Artificial Intelligence Center, SRI International, Menlo Park, CA, USA.
Bioinformatics. 2011 Sep 15;27(18):2478-85. doi: 10.1093/bioinformatics/btr428. Epub 2011 Jul 19.
Key problems for computational genomics include discovering novel pathways in genome data, and discovering functional interaction partners for genes to define new members of partially elucidated pathways.

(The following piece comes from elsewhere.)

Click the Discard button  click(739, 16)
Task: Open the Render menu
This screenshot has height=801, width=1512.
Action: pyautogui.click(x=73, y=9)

We propose a novel method for the discovery of subsystems from annotated genomes. For each gene pair, a score measuring the likelihood that the two genes belong to a same subsystem is computed using genome context methods. Genes are then grouped based on these scores, and the resulting groups are filtered to keep only high-confidence groups. Since the method is based on genome context analysis, it relies solely on structural annotation of the genomes. The method can be used to discover new pathways, find missing genes from a known pathway, find new protein complexes or other kinds of functional groups and assign function to genes. We tested the accuracy of our method in Escherichia coli K-12. In one configuration of the system, we find that 31.6% of the candidate groups generated by our method match a known pathway or protein complex closely, and that we rediscover 31.2% of all known pathways and protein complexes of at least 4 genes. We believe that a significant proportion of the candidates that do not match any known group in E.coli K-12 corresponds to novel subsystems that may represent promising leads for future laboratory research. We discuss in-depth examples of these findings.
Predicted subsystems are available at http://brg.ai.sri.com/pwy-discovery/journal.html.
Supplementary data are available at Bioinformatics online.
计算基因组学的关键问题包括在基因组数据中发现新的途径,以及发现基因的功能相互作用伙伴,以定义部分阐明途径的新成员。
我们提出了一种从注释基因组中发现子系统的新方法。对于每一对基因,使用基因组上下文方法计算测量这两个基因属于同一子系统的可能性的分数。然后根据这些分数对基因进行分组,并过滤得到的组以仅保留高置信度的组。由于该方法基于基因组上下文分析,因此仅依赖于基因组的结构注释。该方法可用于发现新途径,从已知途径中找到缺失的基因,发现新的蛋白质复合物或其他类型的功能群,并为基因赋予功能。我们在大肠杆菌 K-12 中测试了我们方法的准确性。在系统的一种配置中,我们发现我们的方法生成的 31.6%的候选组与已知途径或蛋白质复合物紧密匹配,并且我们重新发现了至少 4 个基因的所有已知途径和蛋白质复合物的 31.2%。我们相信,在大肠杆菌 K-12 中没有与任何已知组匹配的候选者的很大一部分对应于可能代表未来实验室研究有希望的线索的新子系统。我们深入讨论了这些发现的示例。
预测的子系统可在 http://brg.ai.sri.com/pwy-discovery/journal.html 上获得。
补充数据可在生物信息学在线获得。